Singal Louise N., and others. Children’s everyday exposure to food marketing: an objective analysis using wearable cameras, International Journal of Behavioral Nutrition and Physical Activity, 2017.

Skouteris, Helen. Commentary: Obesity and Weight Gain in Pregnancy and Postpartum: an Evidence Review of Lifestyle Interventions to Inform Maternal and Child Health Policies, Front Endocrinol, 2019.

Swinburn, Boyd. Power Dynamics in 21st-Century Food Systems, Nutrients, 2019.

The Eatwell Guide

Veatupu, Loma, and others. Me’akai in Tonga: Exploring the Nature and Context of the Food Tongan Children Eat in Ha’apai Using Wearable Cameras, Int. J. Environ. Res. Public Health, 2019.

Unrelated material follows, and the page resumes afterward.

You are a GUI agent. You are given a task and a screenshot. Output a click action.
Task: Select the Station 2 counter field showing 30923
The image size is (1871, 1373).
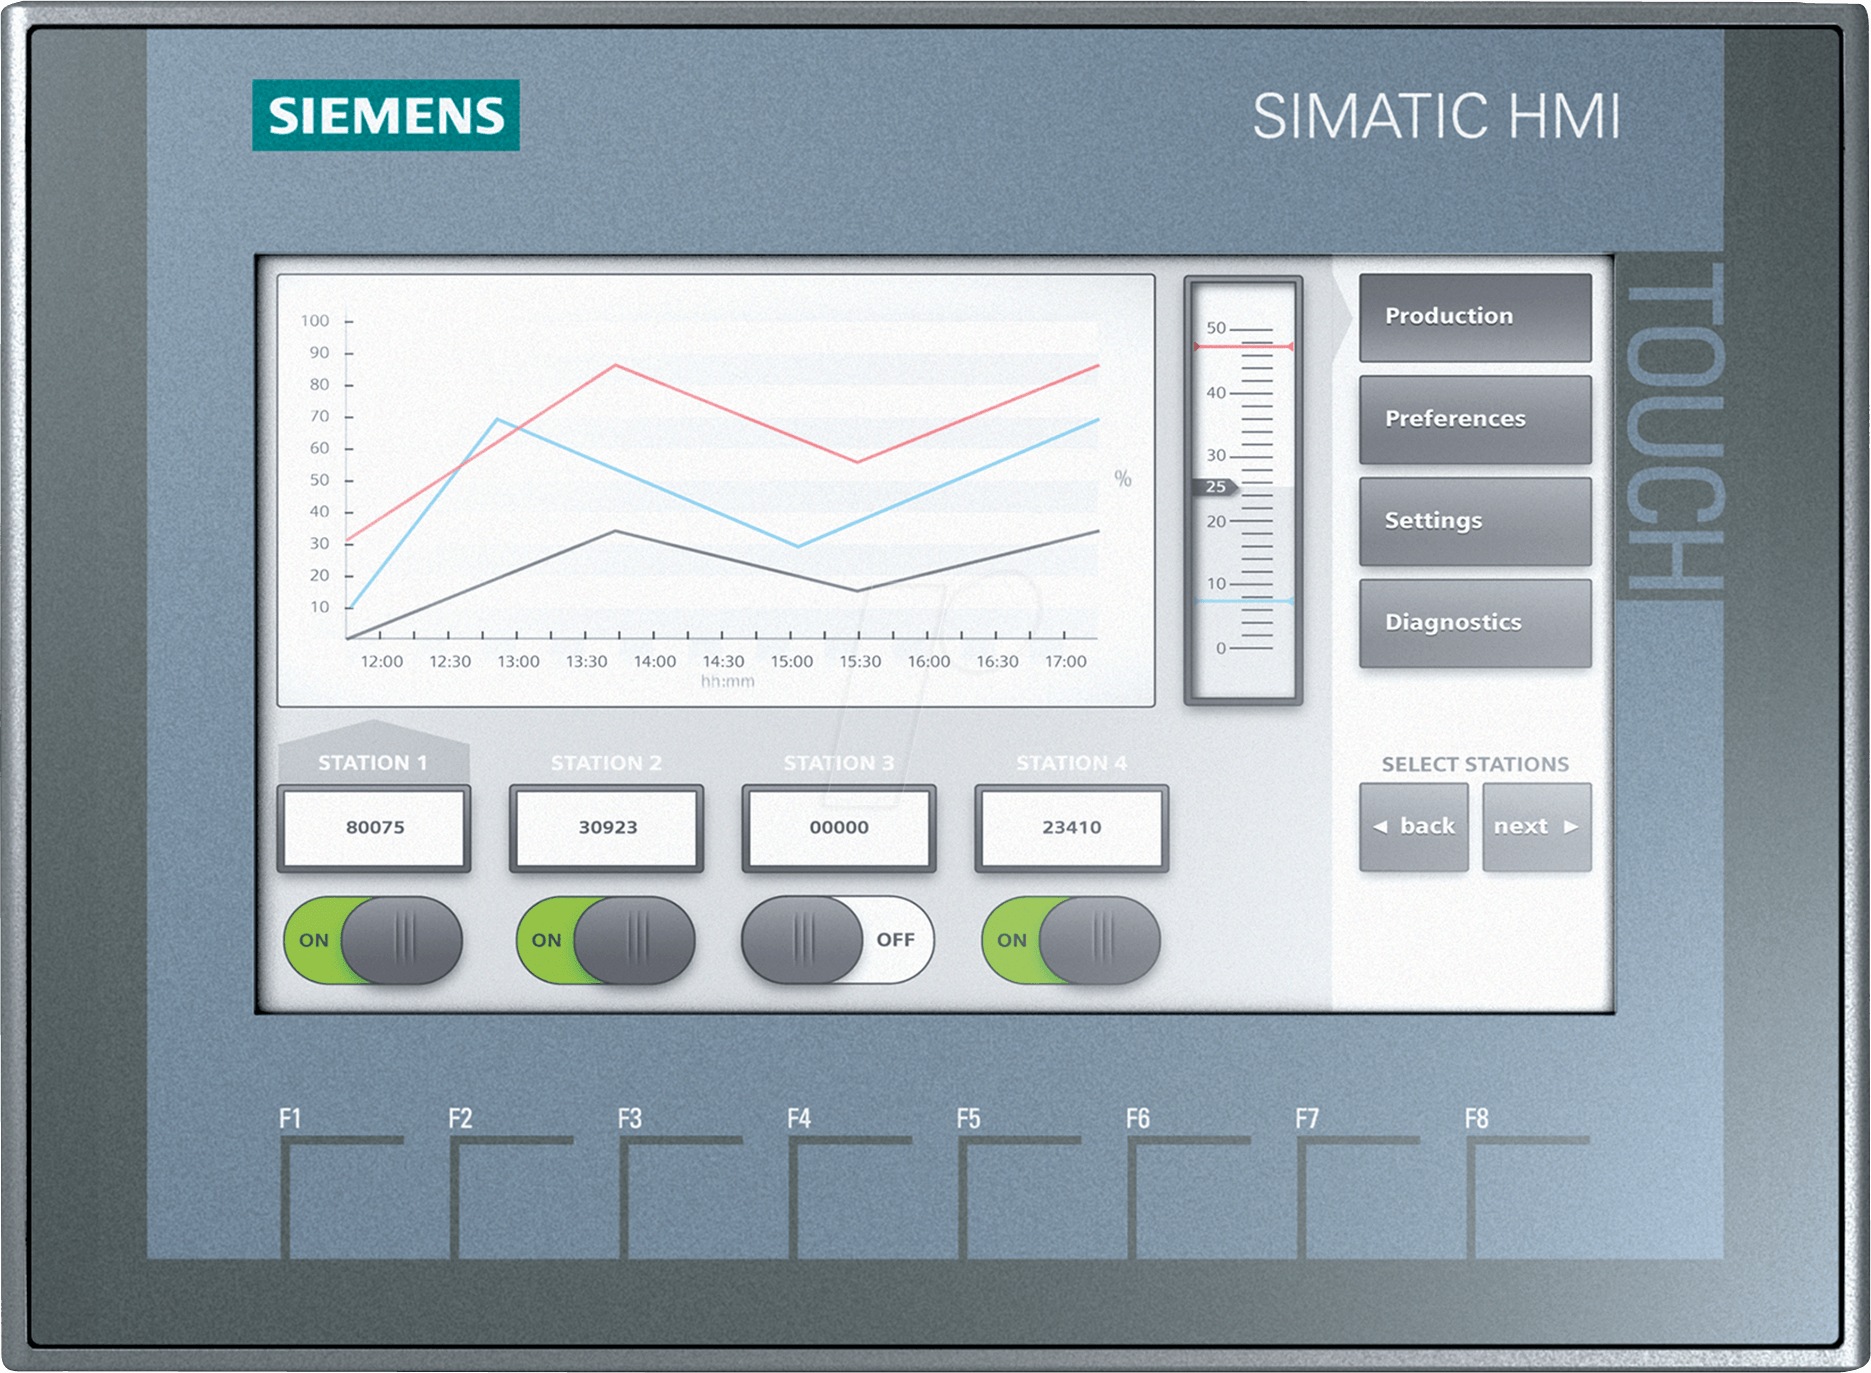point(605,827)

Whitaker, Robert C. The Childhood Obesity Epidemic: Lessons for Preventing Socially Determined Health Conditions, US National Library of Medicine, National Institutes of Health.

Key Questions

  • What might be the key driver to prioritize, the most transformative, evidence-based approach to childhood obesity prevention we could pursue today, that would impact disparities in prevalence rates – and where we could see a measurable impact within 3 to 5 years?
  • What are the most critical conditions that are impacting our children’s risks of obesity? What specific innovations, policies, and practices around the world have most successfully addressed those, developing new approaches and achieving better, more equitable outcomes in childhood obesity?
  • Through cost effectiveness analysis studies, sugar-sweetened beverage excise tax has been found to be the most cost effective policy strategy and one that will improve the health of the population and reduce health disparities.  Where has this  strategy proved most effective; what are the greatest challenges to this strategy; and how can they be mitigated.
  • What are the most significant changes to the food and beverage industry that could have the biggest impact?  How do we get companies to make those changes? Where does industry self-regulation work best vs governmental regulation?What is the potential impact in bringing together healthcare, public health and social services – to change the supports that children and families at risk receive and to address childhood adverse experiences contributing to obesity?  What else may need to be done in the critical window of early childhood to address the obesity epidemic?
  • How can we ensure that philanthropy or human/social service organizations, in healthcare, and in thought leadership and political life, understand, and act on, the change of culture needed to ensure equitable access to food and exercise?

Session Format

This five-day highly-interactive session, held at Schloss Leopoldskron, home of Salzburg Global Seminar, will prioritize opportunities for cross-border sharing and learning. Participants will focus on building new insights and aggregating perspectives and experiences from relevant sectors, areas of expertise and regions. Working groups, each with a thematic and/or country focus, will prepare recommendations for action by diffrent target audiences.

Participant Profile

Salzburg Global Seminar’s Health and Health Care Innovation sessions seek to bring together cross-sector and crossgenerational change-makers to tackle complex challenges. This program will bring together 60 innovators and stakeholders from around the world who have engaged families, communities and policymakers in integrated approaches to tackle the obesity epidemic. The group will span perspectives from community and civil society organizations; nutrition, education, psychology and behavioral science; urban planning and physical activity; local and national government; business and the media; and philanthropy.

Outcomes and Impact

This session will seek to:

  • Seed new and innovative approaches through international and crossborder exchange and the transmission of best practice.
  • Create the basis for ongoing networking and collaborations among participants and
  • the institutions they represent.
  • Co-create action plans designed and agreed by participants for them to take
  • forward as appropriate at local and regional levels, and to leverage the global
  • scope of the project to inflence public opinion and democratic debate and
  • policymaking.
  • Issue a Salzburg Statement identifying best practice and framing opportunities for addressing the obesity epidemic.